◆ TEXT SHOWN ◆

Monday, October 25, 2010

The Pessimistic View of the War in Afghanistan

General Petraeus is painting a relatively rosy picture of the path forward in Afghanistan. US intelligence agencies are saying somewhat else. It can be summed up thus (By Strafor):

"As U.S. Col. Harry Summers so clearly articulated, negotiation is achieved militarily when military power is applied in such a way as to impose upon the enemy a choice: negotiate on American terms and on American timetables, or be destroyed. Negotiation with the Taliban must be understood first and foremost as lacking that latter possibility."

If the Taliban do not actually see their position weakening over time, effective negotiations will not occur--they may be willing to humor negotiations at the last minute as NATO leaves, in order to avoid a civil war, but the NATO bargaining position at that point will be nearly zero.

The question that's not yet clear to me is this: how strategically effective is the US "Surge" in Afghanistan? How effective are the attacks on senior leadership and the counter-insurgency movements on the ground? I just don't know.

Wednesday, October 20, 2010

What the Afghan Endgame Looks Like

The Taliban don't want a protracted civil war in Afghanistan. This seems difficult to comprehend, given the last 30 years or so of fighting.

But it should be made clear right away--fighting an invading power is much different from fighting a full-on internal civil war. Defeating an occupying power requires great patience, but the Taliban can largely avoid losing major resources and manpower by avoiding a NATO army that is not large enough to cover the entire country.

Fighting a civil war is much different. No waiting will do--fighting against the central government and its own Warlord allies will be a knock-down drag-out war of attrition, and one the Taliban may well not win, if US intelligence and drone attacks remain on Kabul's side. Such a civil war would be devastating, even if the Taliban won.

This scenario is very unlike the complete power vacuum left when the Soviet Union withdrew--the Soviets had not conducted in massive, extensive state-building that NATO has. The central government may not have driven the Taliban out of much of the country, but it does not mean the Taliban is close to secure.

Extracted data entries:

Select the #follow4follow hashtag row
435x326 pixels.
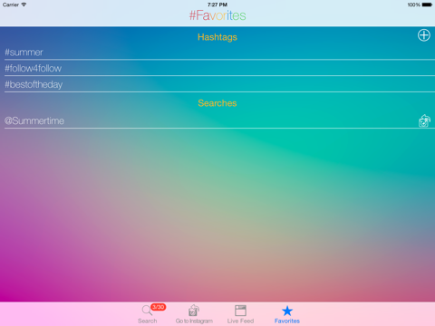219,69
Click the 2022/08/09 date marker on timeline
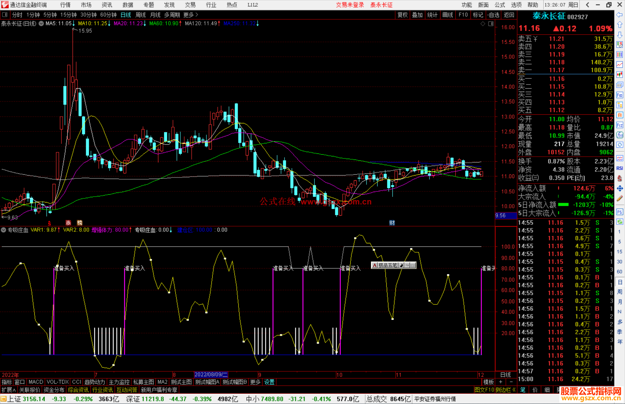The image size is (625, 404). [x=211, y=374]
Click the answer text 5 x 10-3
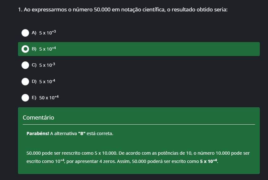268x180 pixels. point(47,65)
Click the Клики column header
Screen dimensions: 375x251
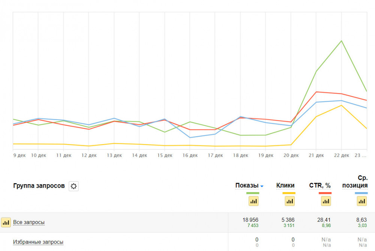(285, 185)
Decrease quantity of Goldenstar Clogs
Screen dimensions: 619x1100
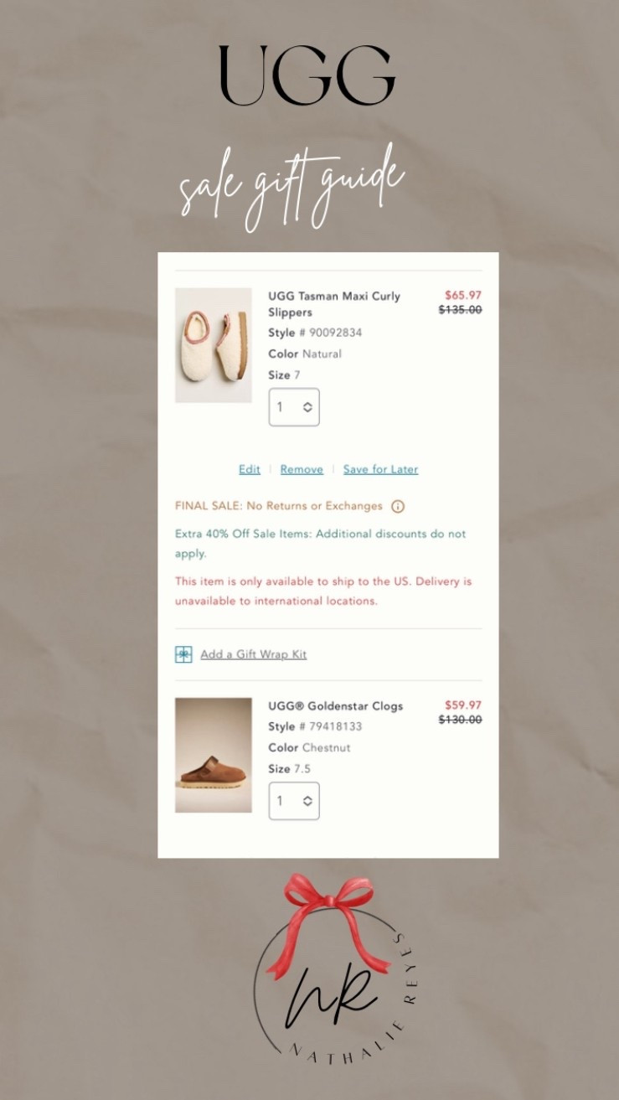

◆ DIRECTIVE ◆
Transcribe the passage from the text about the war in Afghanistan, starting with "But it should" and going on through "the entire country.". Rely only on the text about the war in Afghanistan, not on the listing.

◆ SOLUTION BELOW ◆
But it should be made clear right away--fighting an invading power is much different from fighting a full-on internal civil war. Defeating an occupying power requires great patience, but the Taliban can largely avoid losing major resources and manpower by avoiding a NATO army that is not large enough to cover the entire country.